- Work item
In your copy of the records, include every word exactly and no pictures.

(Records from a dataset)
——
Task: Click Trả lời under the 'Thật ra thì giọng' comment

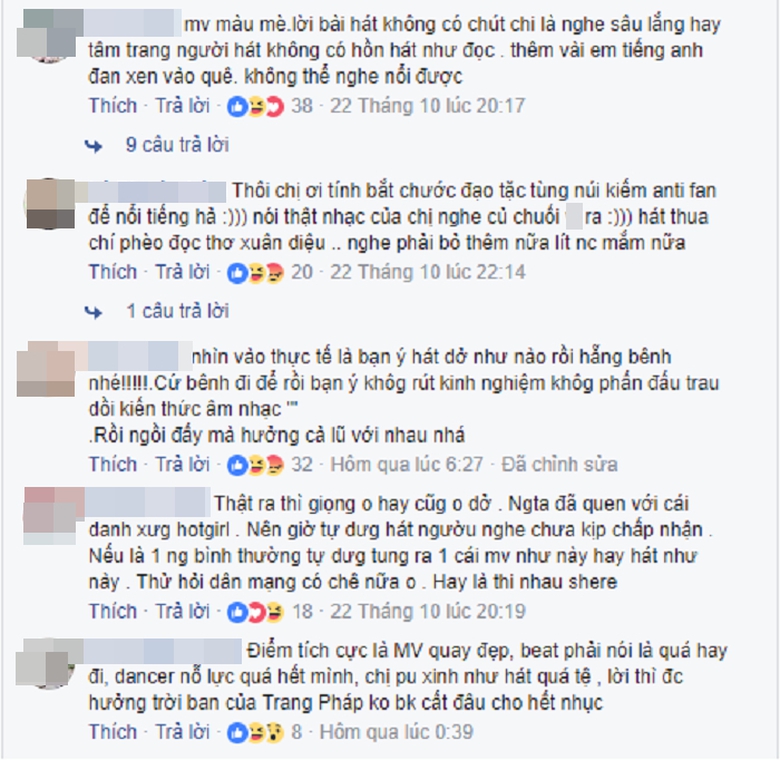Action: 183,611
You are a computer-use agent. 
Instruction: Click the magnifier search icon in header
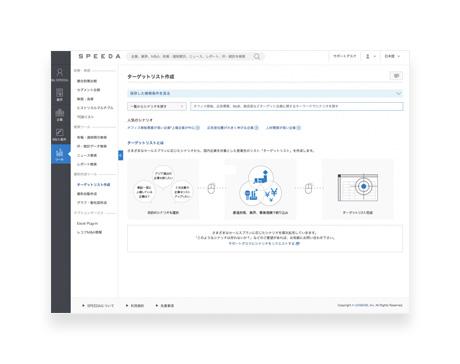(257, 57)
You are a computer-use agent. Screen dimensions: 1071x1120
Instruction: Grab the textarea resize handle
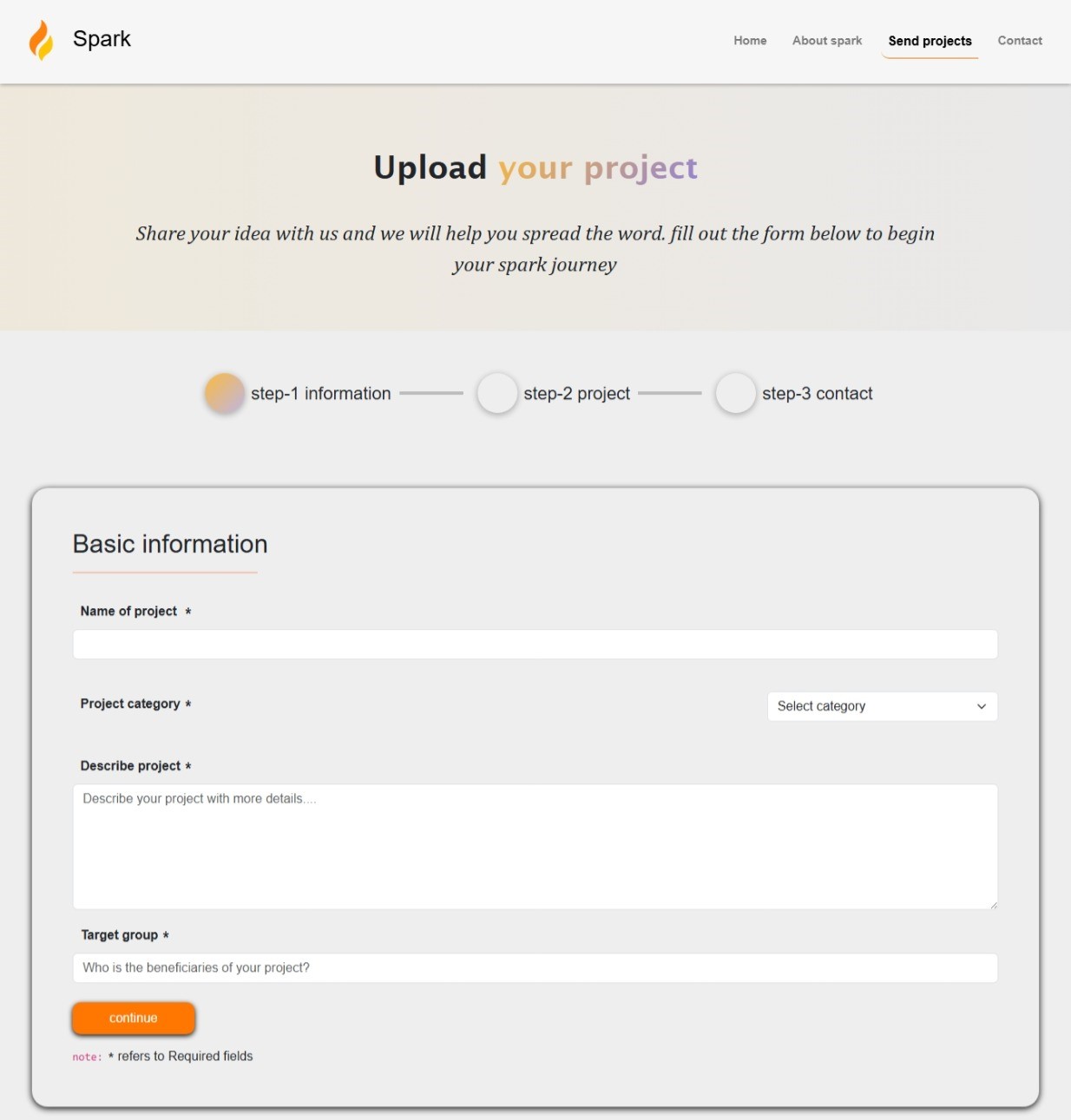pos(993,905)
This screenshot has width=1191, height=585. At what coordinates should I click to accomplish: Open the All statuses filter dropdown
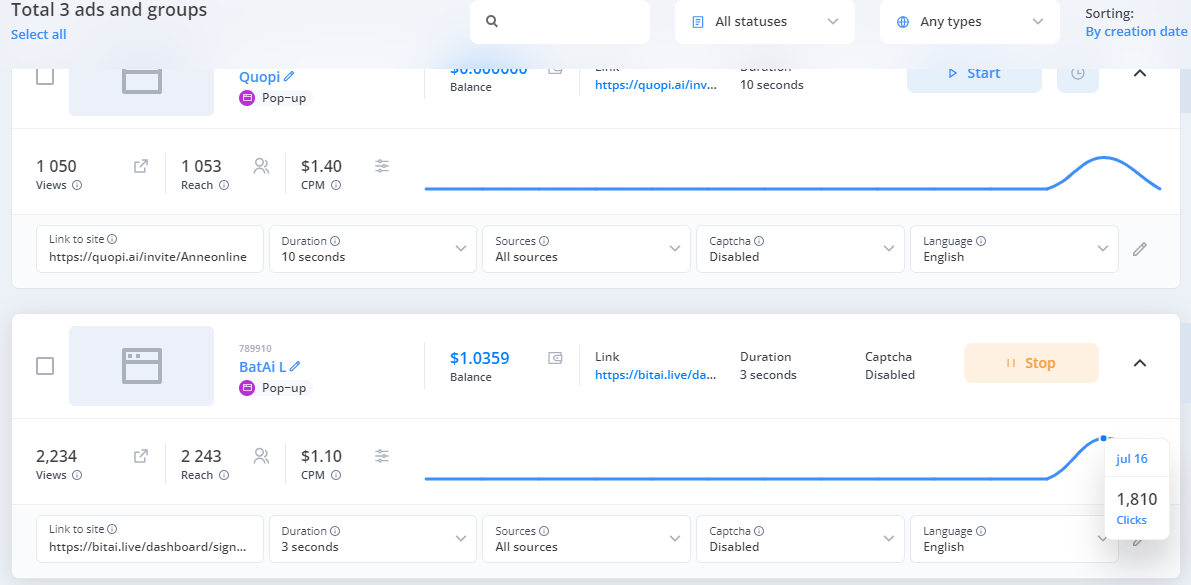[x=765, y=22]
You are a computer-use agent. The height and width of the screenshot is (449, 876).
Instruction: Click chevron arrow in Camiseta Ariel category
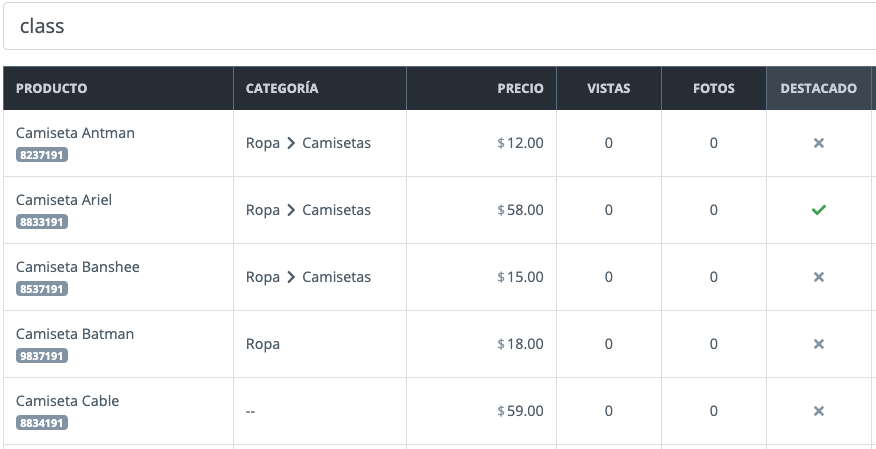pyautogui.click(x=291, y=210)
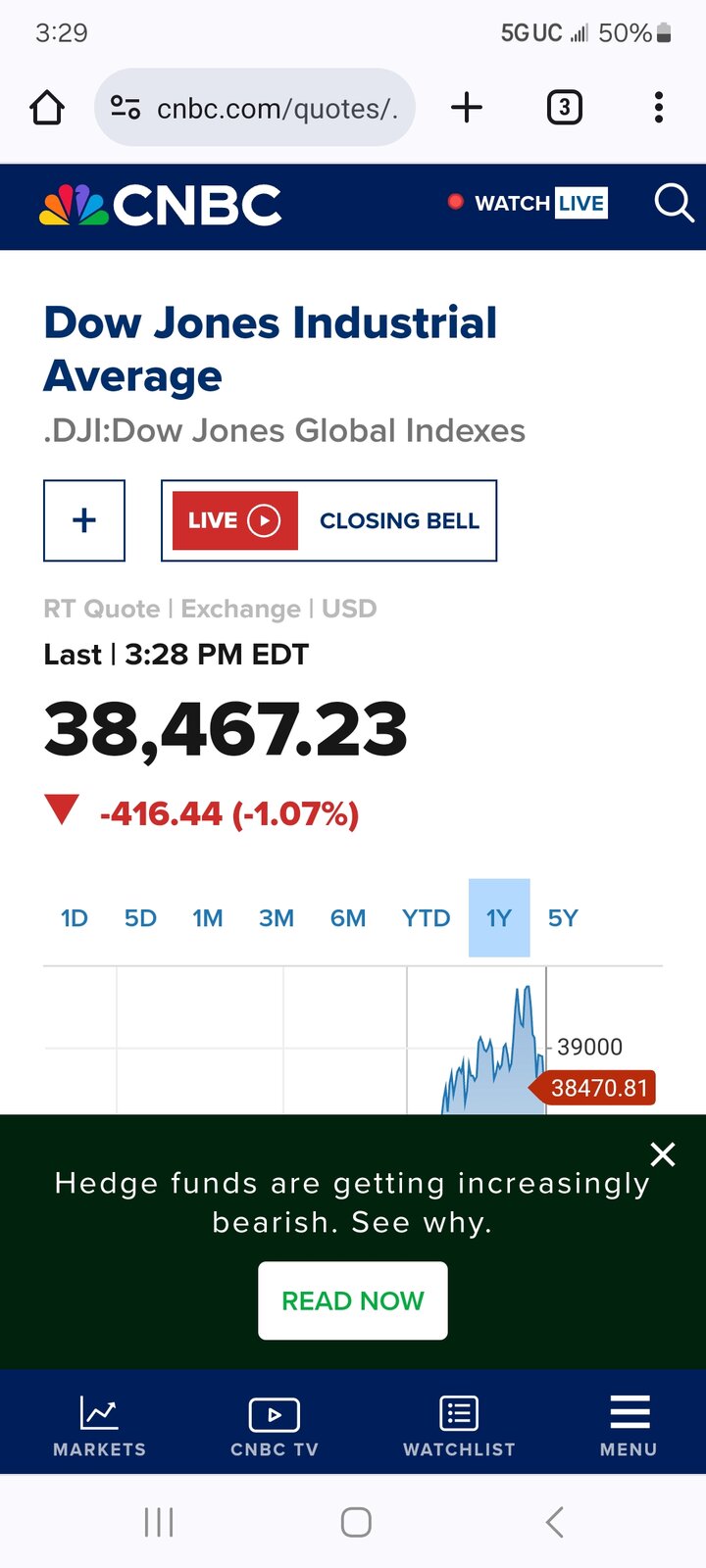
——
- Task result
Task: Click Trả lời under the 'Thật ra thì giọng' comment

Action: 183,611
You are a computer-use agent. 
Instruction: Click the magnifier search icon in header
(257, 57)
You are a computer-use agent. Screen dimensions: 1071x1120
Instruction: Grab the textarea resize handle
pos(993,905)
This screenshot has width=1191, height=585. At what coordinates should I click to accomplish: Open the All statuses filter dropdown
[x=765, y=22]
You are a computer-use agent. The height and width of the screenshot is (449, 876).
Instruction: Click chevron arrow in Camiseta Ariel category
pyautogui.click(x=291, y=210)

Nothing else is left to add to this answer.